Ohio: Trouble-Maker Fails to Prove Discharge Was Because of Workers’ Compensation Claims

Acknowledging that two employees who had been embroiled in a shouting match during the work day had been treated different by the employer–the employee who apparently started the argument received a verbal warning which, under union rules, was not considered formal discipline, while the other employee, who was yelled at and spit upon, was fired, an Illinois appellate court recently held that while such disparate treatment implied that “something else” came into play to trigger the employee’s discharge, the discharged employee had failed to show that the reason was related to the number of workers’ compensation claims that the discharged employee had filed against the employer [Perri v. The Sutphen Corp., 2014-Ohio–2795; 2014 Ohio App. LEXIS 2736 (June 26, 2014)]. 
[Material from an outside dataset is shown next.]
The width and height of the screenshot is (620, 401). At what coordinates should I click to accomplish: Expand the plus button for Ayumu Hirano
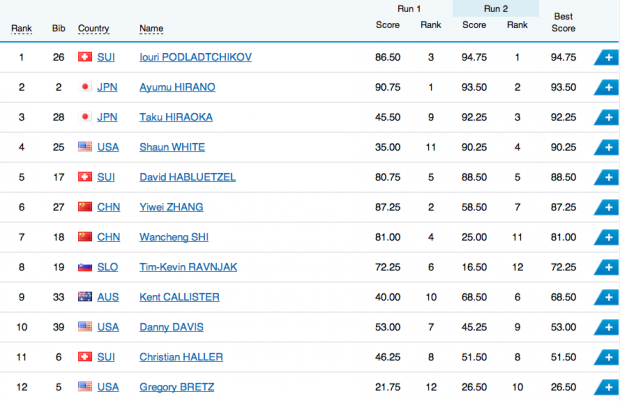pos(606,88)
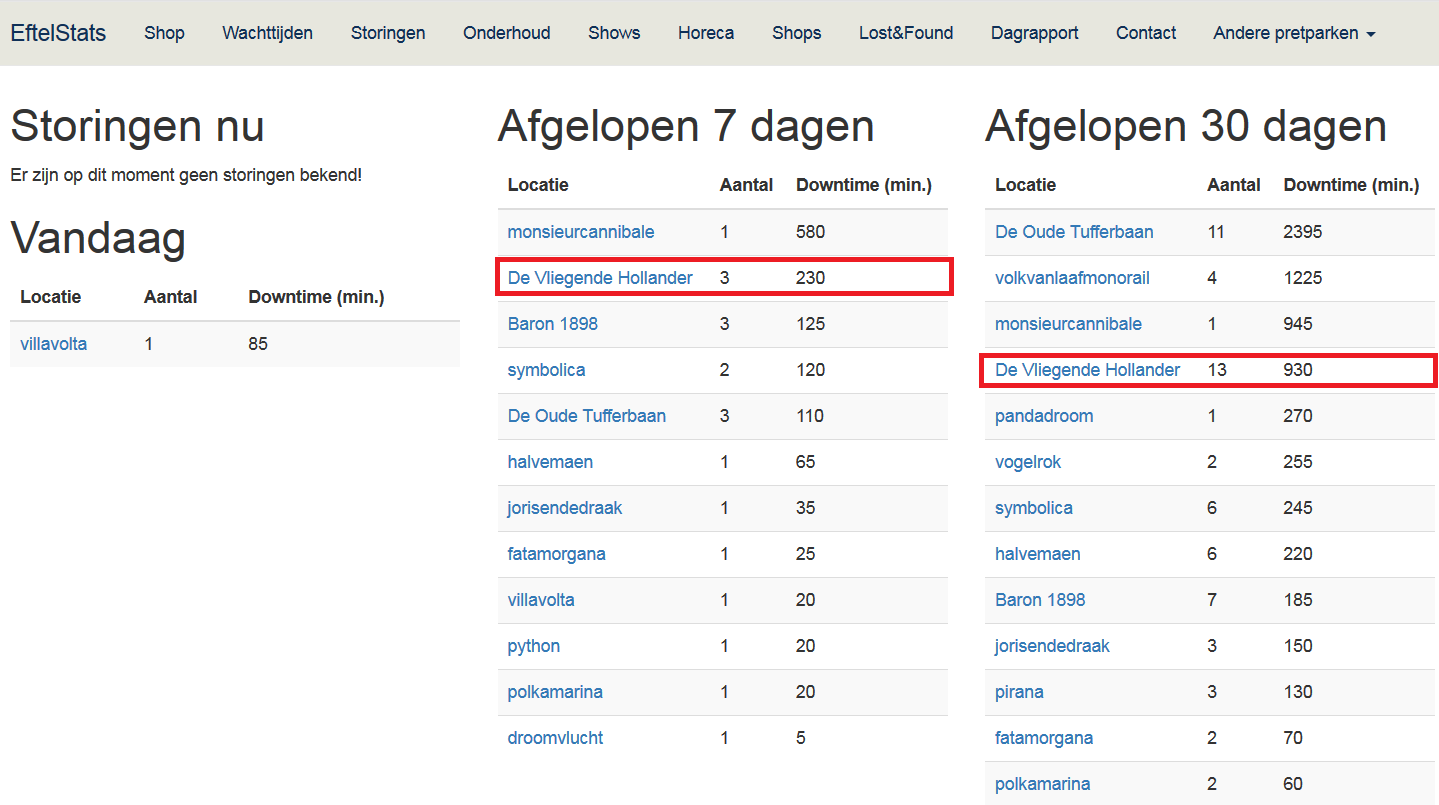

The court indicated that while the reason for the firing could have been related to the workers’ compensation claims, other reasons could also have been involved and the discharged employee “had the burden of producing facts which narrowed the reason for his firing to retaliation for his workers’ compensation activity.” Other evidence suggested the discharged employee had a history of not getting along with co-workers, that he had made disparaging remarks about African-Americans and that he was a source of dissension on the factory floor. Evidence pointed to the fact that the employee was discharged to solve the personnel problems which centered around him.